### Data provided ###

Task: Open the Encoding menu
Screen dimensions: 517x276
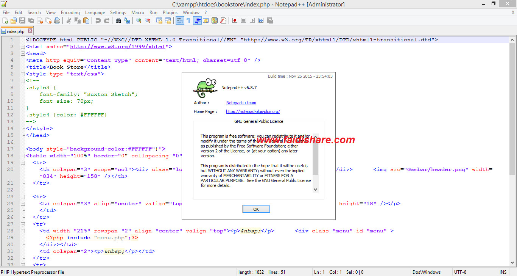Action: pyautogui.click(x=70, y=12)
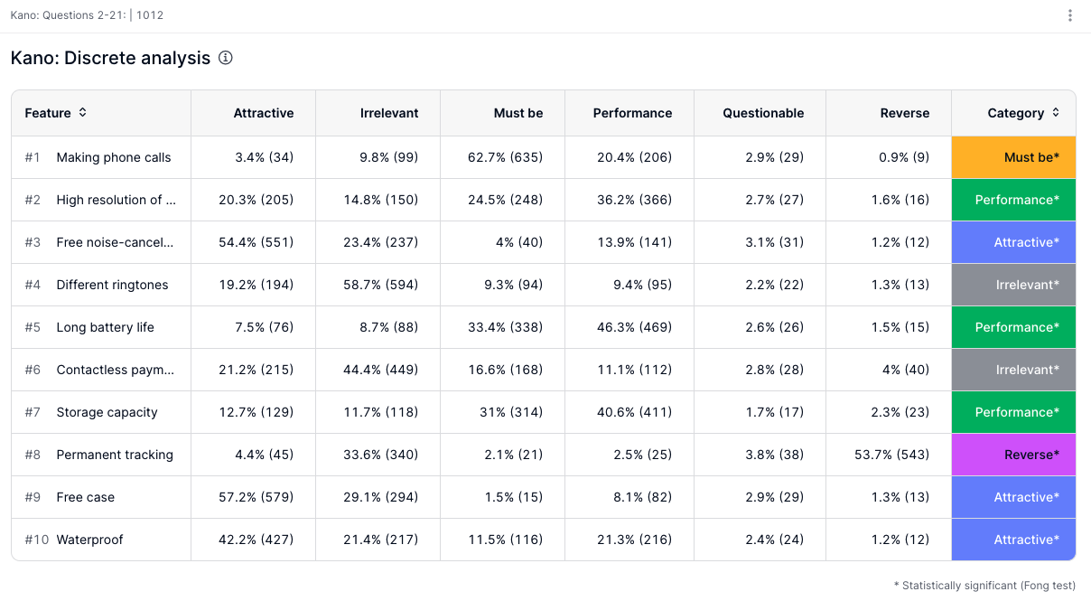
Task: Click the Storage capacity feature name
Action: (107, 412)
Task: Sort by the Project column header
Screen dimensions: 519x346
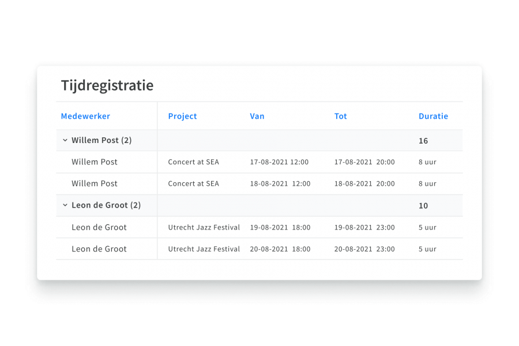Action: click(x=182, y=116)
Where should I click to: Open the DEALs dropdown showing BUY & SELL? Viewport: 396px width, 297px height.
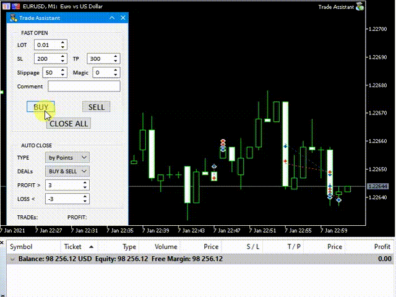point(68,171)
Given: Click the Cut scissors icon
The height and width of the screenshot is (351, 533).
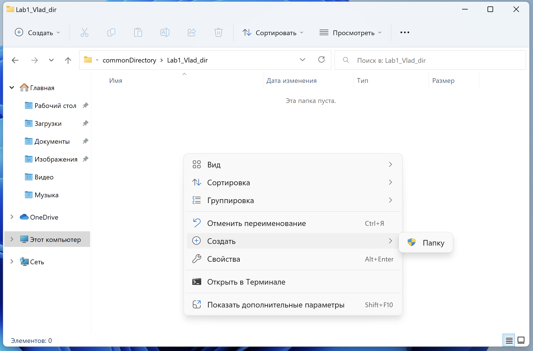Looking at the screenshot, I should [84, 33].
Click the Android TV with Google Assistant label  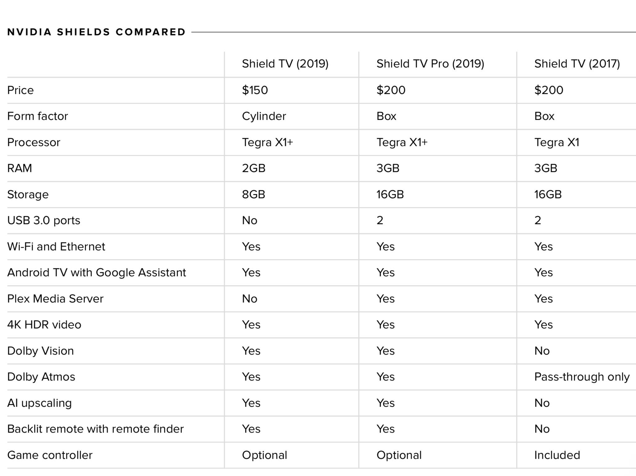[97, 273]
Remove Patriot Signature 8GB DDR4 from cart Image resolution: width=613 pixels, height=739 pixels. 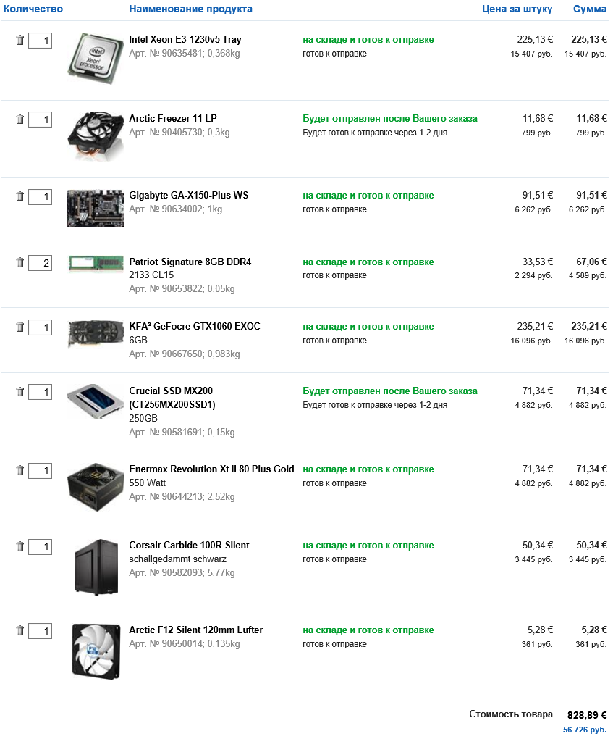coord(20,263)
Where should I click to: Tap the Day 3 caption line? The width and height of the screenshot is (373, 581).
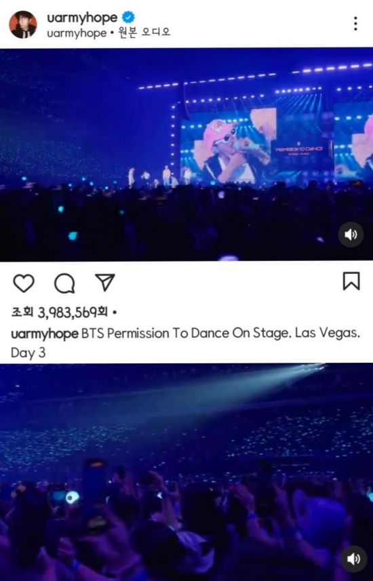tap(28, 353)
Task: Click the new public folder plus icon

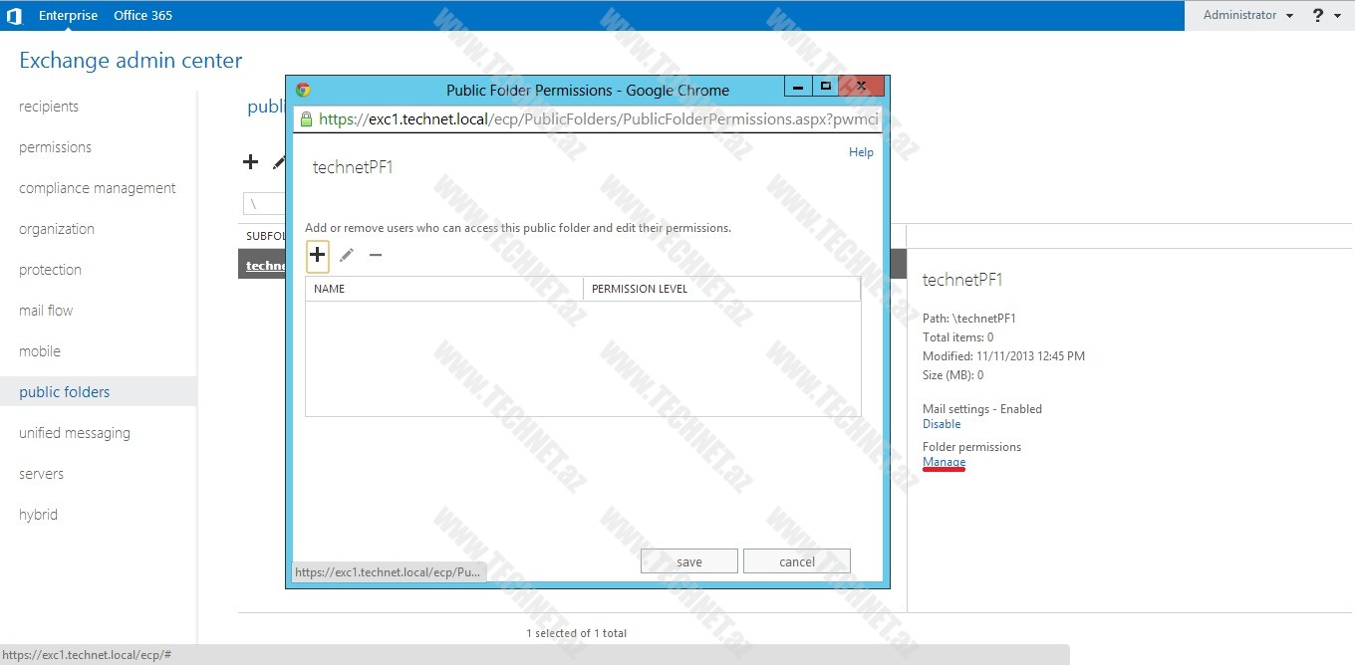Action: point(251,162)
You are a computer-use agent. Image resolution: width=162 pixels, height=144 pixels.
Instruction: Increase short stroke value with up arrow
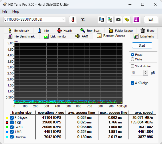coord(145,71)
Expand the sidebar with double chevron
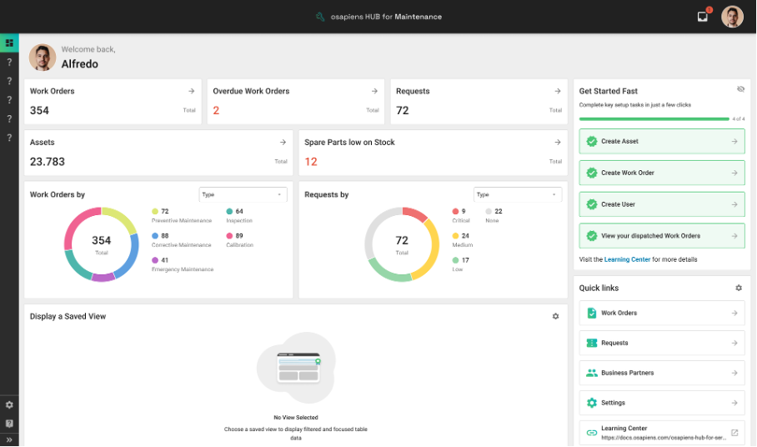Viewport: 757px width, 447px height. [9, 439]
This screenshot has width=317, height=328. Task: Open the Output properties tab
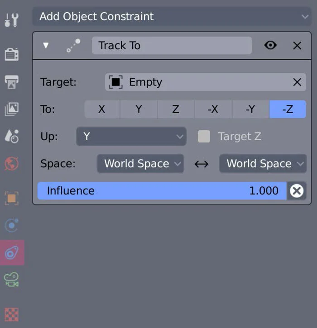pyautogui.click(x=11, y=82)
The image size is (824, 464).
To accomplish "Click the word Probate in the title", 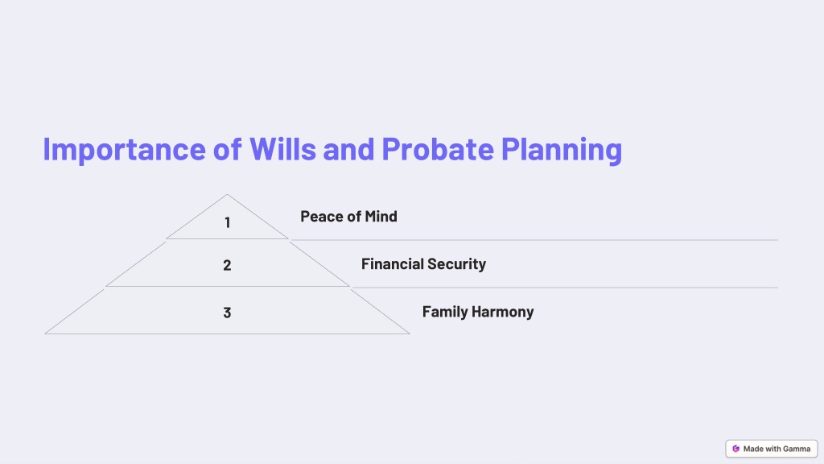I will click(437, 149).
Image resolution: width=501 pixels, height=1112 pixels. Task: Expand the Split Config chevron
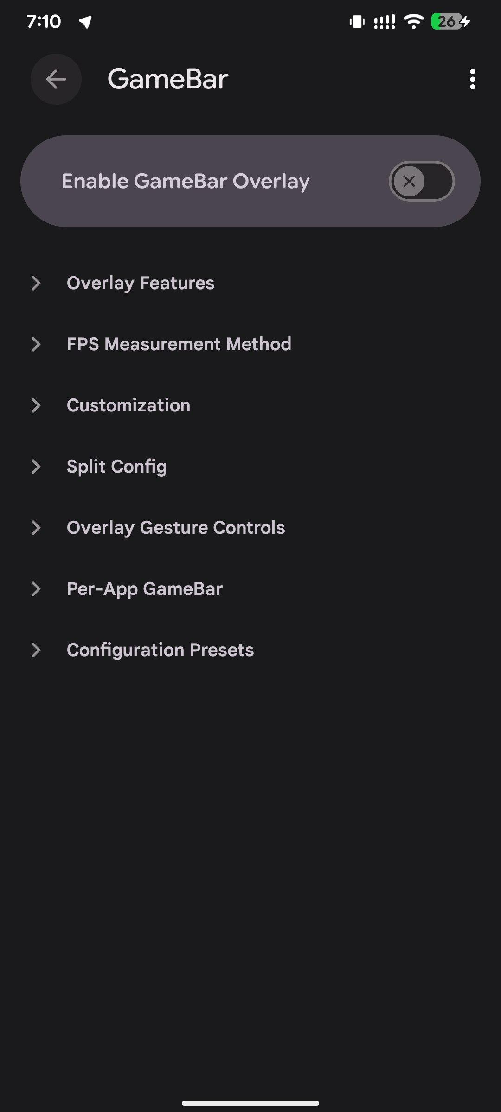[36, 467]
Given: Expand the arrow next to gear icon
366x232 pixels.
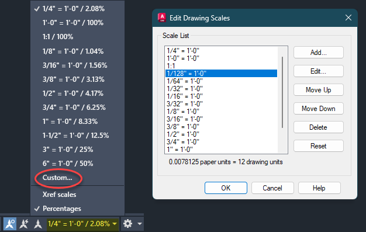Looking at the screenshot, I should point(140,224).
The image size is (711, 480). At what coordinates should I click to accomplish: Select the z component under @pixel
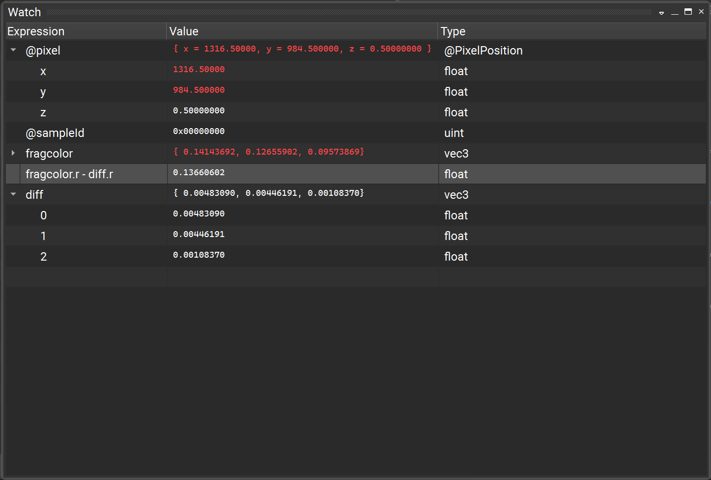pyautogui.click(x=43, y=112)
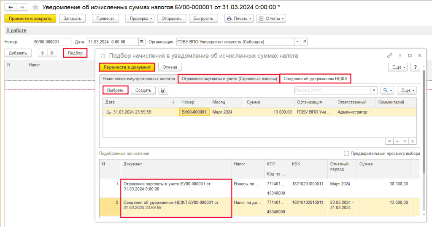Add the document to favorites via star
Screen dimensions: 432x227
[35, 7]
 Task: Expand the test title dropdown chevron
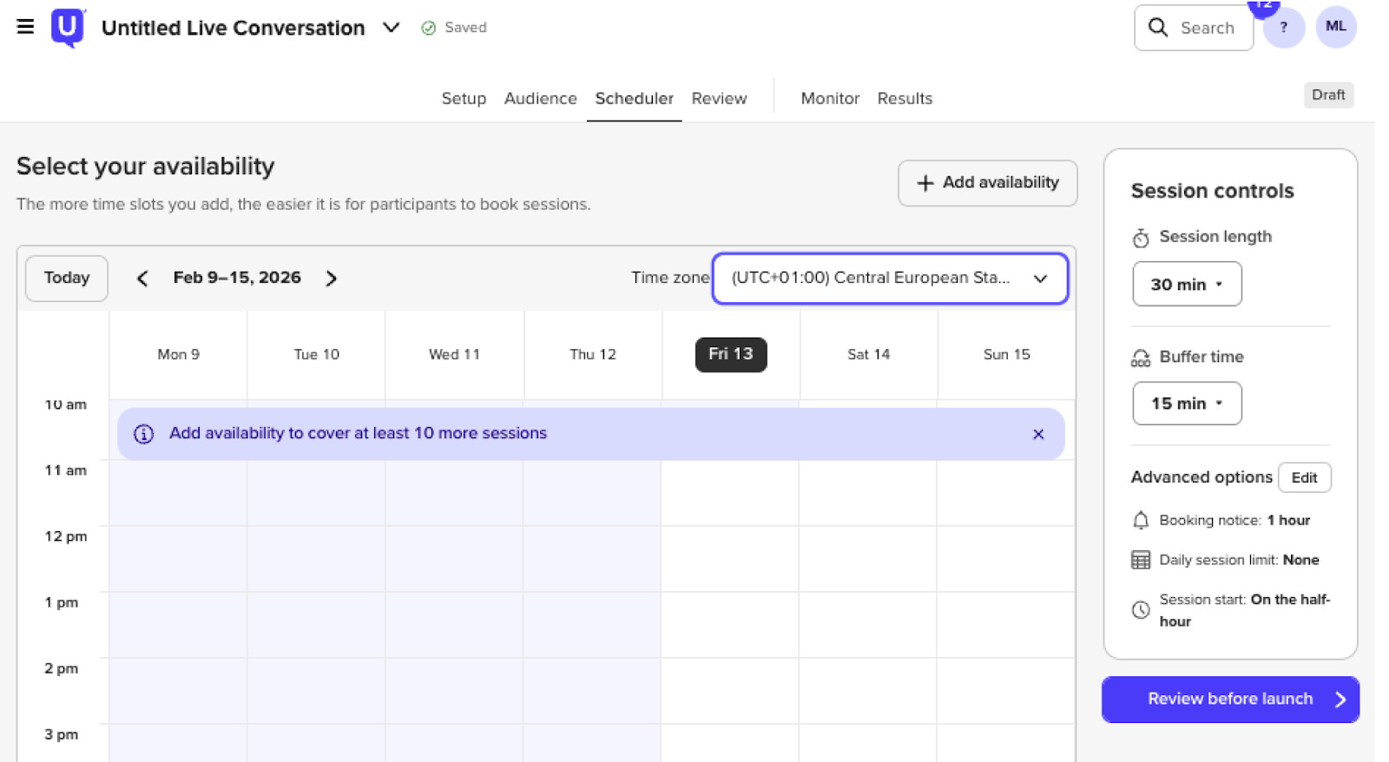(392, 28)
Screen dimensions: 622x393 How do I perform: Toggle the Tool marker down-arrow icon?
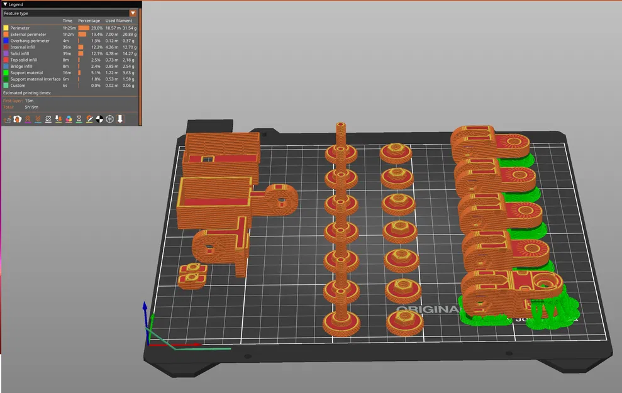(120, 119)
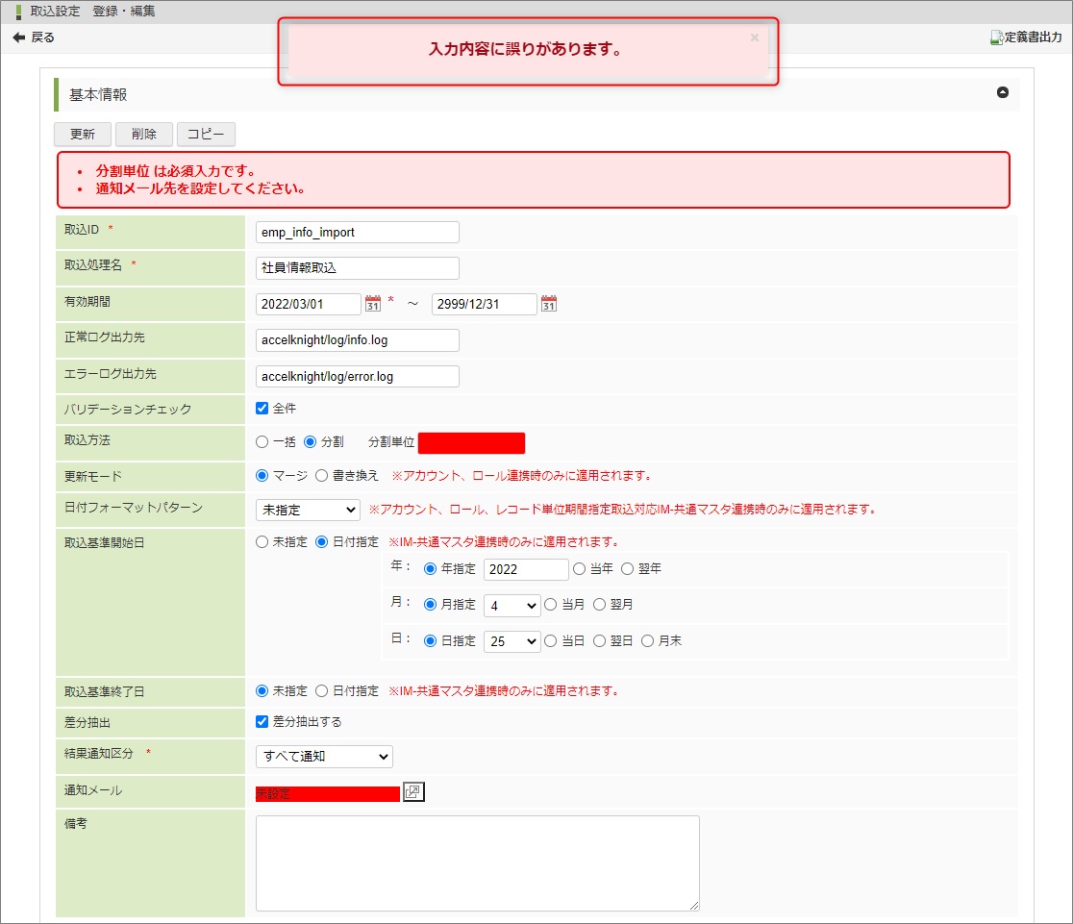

###

Try it —
Line count for the string "Given": give the number of lines in the listing that hold it, with no other output.

Task answer —
2